::: RECORDS SUPPLIED :::
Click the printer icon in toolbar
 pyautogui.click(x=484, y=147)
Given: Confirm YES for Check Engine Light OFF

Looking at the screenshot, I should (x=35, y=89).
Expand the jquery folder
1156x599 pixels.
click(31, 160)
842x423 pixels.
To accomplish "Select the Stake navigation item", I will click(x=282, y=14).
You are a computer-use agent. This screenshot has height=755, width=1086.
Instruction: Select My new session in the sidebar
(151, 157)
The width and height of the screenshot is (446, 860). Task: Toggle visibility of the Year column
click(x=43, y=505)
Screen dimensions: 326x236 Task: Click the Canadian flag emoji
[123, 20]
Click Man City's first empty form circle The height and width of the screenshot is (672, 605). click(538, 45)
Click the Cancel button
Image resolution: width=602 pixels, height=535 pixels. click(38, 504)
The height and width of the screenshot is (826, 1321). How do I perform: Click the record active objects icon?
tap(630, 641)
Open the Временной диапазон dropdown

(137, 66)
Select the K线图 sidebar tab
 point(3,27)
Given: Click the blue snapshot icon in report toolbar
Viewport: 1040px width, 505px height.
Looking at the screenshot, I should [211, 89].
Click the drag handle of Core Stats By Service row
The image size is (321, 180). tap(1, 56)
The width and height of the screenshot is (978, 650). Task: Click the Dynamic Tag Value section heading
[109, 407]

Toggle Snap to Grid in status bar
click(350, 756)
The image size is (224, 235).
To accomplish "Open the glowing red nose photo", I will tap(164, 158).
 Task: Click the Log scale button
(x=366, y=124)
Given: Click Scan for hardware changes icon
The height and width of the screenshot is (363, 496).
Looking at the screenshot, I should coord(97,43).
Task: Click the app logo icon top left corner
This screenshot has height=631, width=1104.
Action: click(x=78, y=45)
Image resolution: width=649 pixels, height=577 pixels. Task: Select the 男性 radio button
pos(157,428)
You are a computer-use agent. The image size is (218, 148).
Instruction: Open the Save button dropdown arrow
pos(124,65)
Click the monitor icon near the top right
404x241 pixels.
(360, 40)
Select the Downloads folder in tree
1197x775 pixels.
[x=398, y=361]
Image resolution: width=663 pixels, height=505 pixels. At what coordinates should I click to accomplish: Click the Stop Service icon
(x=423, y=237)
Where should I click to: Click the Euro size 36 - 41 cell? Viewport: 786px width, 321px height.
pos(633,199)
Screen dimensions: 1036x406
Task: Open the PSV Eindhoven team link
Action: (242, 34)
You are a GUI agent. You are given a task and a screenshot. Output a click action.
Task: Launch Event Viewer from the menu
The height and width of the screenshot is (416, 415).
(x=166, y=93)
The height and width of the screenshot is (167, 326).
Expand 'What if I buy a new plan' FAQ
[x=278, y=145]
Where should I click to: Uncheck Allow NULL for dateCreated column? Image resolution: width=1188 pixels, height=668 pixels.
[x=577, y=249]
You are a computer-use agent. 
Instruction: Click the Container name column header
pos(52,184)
:::
▶ PROBLEM REQUIREMENTS
Your answer should consist of the lines above that hold the word "computer".

▶ ANSWER TO THE PROBLEM
You are a computer-use agent. This screenshot has height=755, width=1086.
You are a computer-use agent. The image size is (218, 148).
You are a computer-use agent. 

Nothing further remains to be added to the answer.